そもそも、尾張地方、西三河地方、東三河地方と言われても県外の人からしてみたらピンとこないと思いますのでざっくりと説明します。尾張地方は名古屋を中心とする愛知県の西側地域を指します。西三河地方は愛知県の中央部に位置し、豊田市や刈谷市を始めとして自動車産業の一大集積地となっております。(後で述べますが、西三河を表すキーワードは、家康、トヨタ、そして矢作川です)最後の東三河地方は、愛知県の東側を指し、中心都市は豊橋市です。3つの地域の面積はおおよそ1対1対1の割合ですが、人口は尾張、西三河、東三河で7対2対1となっており西高東低です。私の住む東三河地方は、人口こそ相対的に少ないものの、野菜、果物、花などの近郊園芸農業が盛んで農業生産額日本一の田原市や、自動車の輸出入の金額・台数ともに日本一の三河港を有し、実力のある地域です。
しかしながら、お隣の西三河地域が大きく成功を収めておりやや魅力を出し切れていないのかなとも感じています。西三河を代表する人物と言えば戦国時代で3英傑で最後に天下を手中に治め、江戸幕府を開いた徳川家康が有名です。ちなみに徳川家康の生まれた岡崎にある岡崎高校は、公立高校の中で東大合格率が全国トップクラスを誇り、公立王国愛知県を代表する高校です。愛知県は、旭丘、明和、刈谷、岡崎、時習館と公立高校の名門高が多数存在します。徳川家康を輩出した西三河地方は、時代が下って戦後、豊田自動織機から分離したトヨタ自動車を中核とするトヨタグループの一大拠点となり日本を代表する工業地帯へと変貌します。ヒト・モノ・カネが集まることで地域は発展します。トヨタ自動車やデンソー、アイシン精機といった自動車部品メーカーには全国から優秀な労働者が集まり、日本の産業の屋台骨を支えています。歴史的背景を考えると、東三河同様、西三河も東京志向に思われますが、西三河には産業が根付いており、求心力があります。トヨタの存在が、東三河との大きな違いです。
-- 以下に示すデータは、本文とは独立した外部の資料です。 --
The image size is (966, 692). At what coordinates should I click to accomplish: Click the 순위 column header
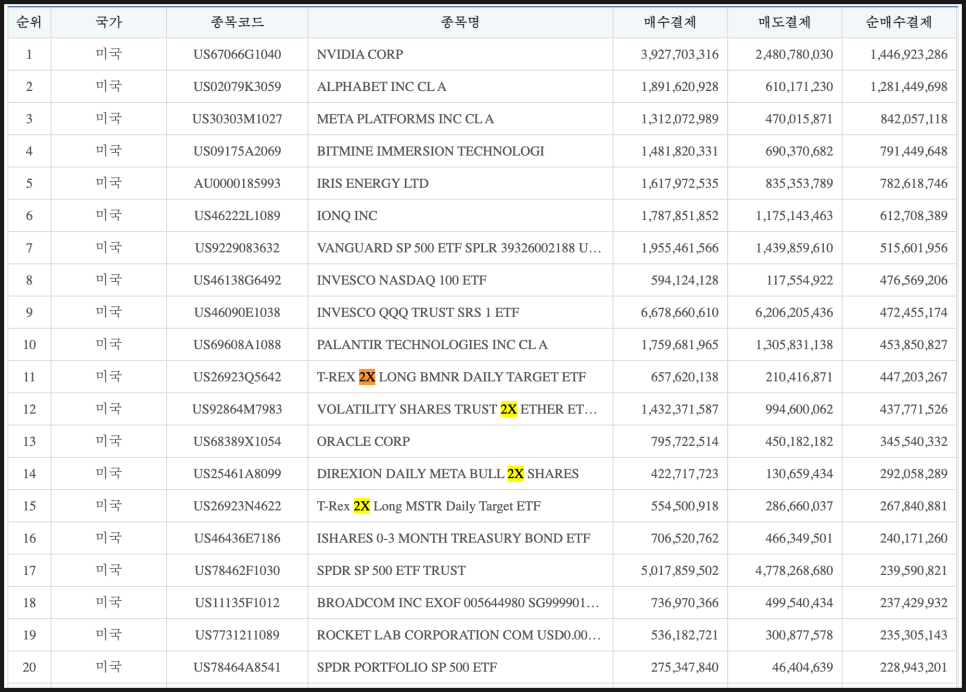point(29,22)
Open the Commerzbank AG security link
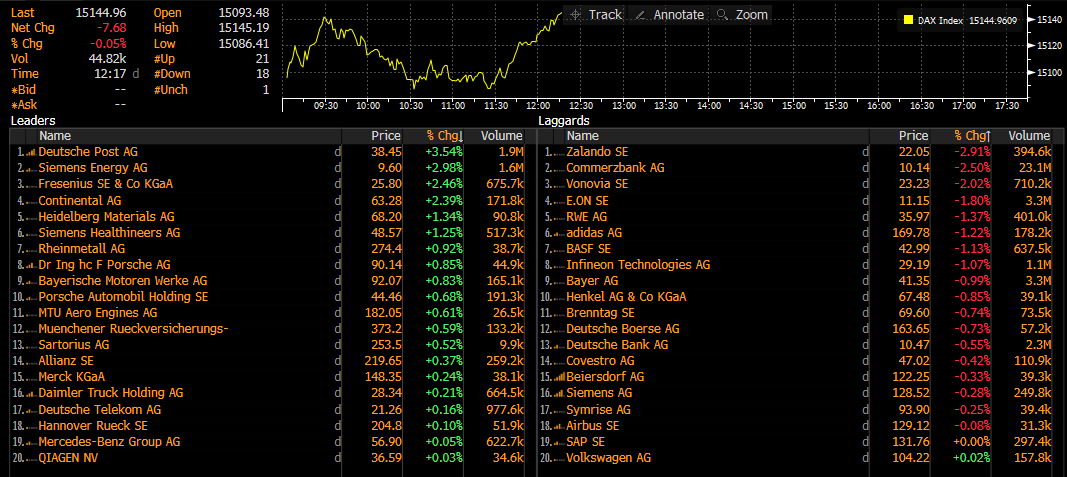This screenshot has width=1067, height=477. point(615,168)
余談ですが、愛知県ではメーカーの存在が強いと感じます。東京の学生は例えば三井物産、フジテレビなどへ入社したいと思うのに対して、愛知では大手メーカーが多数あり、各企業へ優秀な学生、とりわけ理系の学生が流れます。メーカーでは、実直さ勤勉さなどの要素は働く上で求められますし、西三河地域は公立高校の優等生が集っていると考えます。学校の内申と学力の双方を備えた優秀な学生が、製造業では好まれるのです。
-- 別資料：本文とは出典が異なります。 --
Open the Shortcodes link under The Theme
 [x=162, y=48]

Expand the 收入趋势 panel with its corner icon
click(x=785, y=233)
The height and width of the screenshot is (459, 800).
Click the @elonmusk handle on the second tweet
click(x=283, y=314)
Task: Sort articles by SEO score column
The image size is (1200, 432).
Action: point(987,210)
話を戻し、西三河が発展できた縁の下の力持ちとして、明治用水の存在があると考えます。明治用水とは、西三河地方南西部に工業用・農業用の水を供給する用水です。幕末・明治維新期に全国に先駆けて開削が行われました。明治用水のお蔭で、工業、農業、暮らしと様々な活動の基盤が形成されました。この明治用水は、西三河地帯一帯の主要地域を流れる矢作川から取水しています。矢作川沿岸の平野の多くは、中世までに農地として開発が進められてきましたが、上流からの土砂の流出のため、河川が増水することが多く、洪水に悩まされていました。そこで、豊臣秀吉、徳川家康の命によって治水事業が実施され、江戸時代を通じて新田開発が盛んに行われます。江戸の町を築いたディベロッパー家康様の手腕がここ西三河でも発揮されたのです。母なる恵みの矢作川に支えられ、人々の叡智を結集して今日の西三河があるのでしょう。
東三河大好きな私としては地元の発展を望むのは当然ですが、西三河地方、尾張地方とそれぞれ特色のある地域性を有しており各地域バランスのとれた互恵的発展を目指していきたいものです。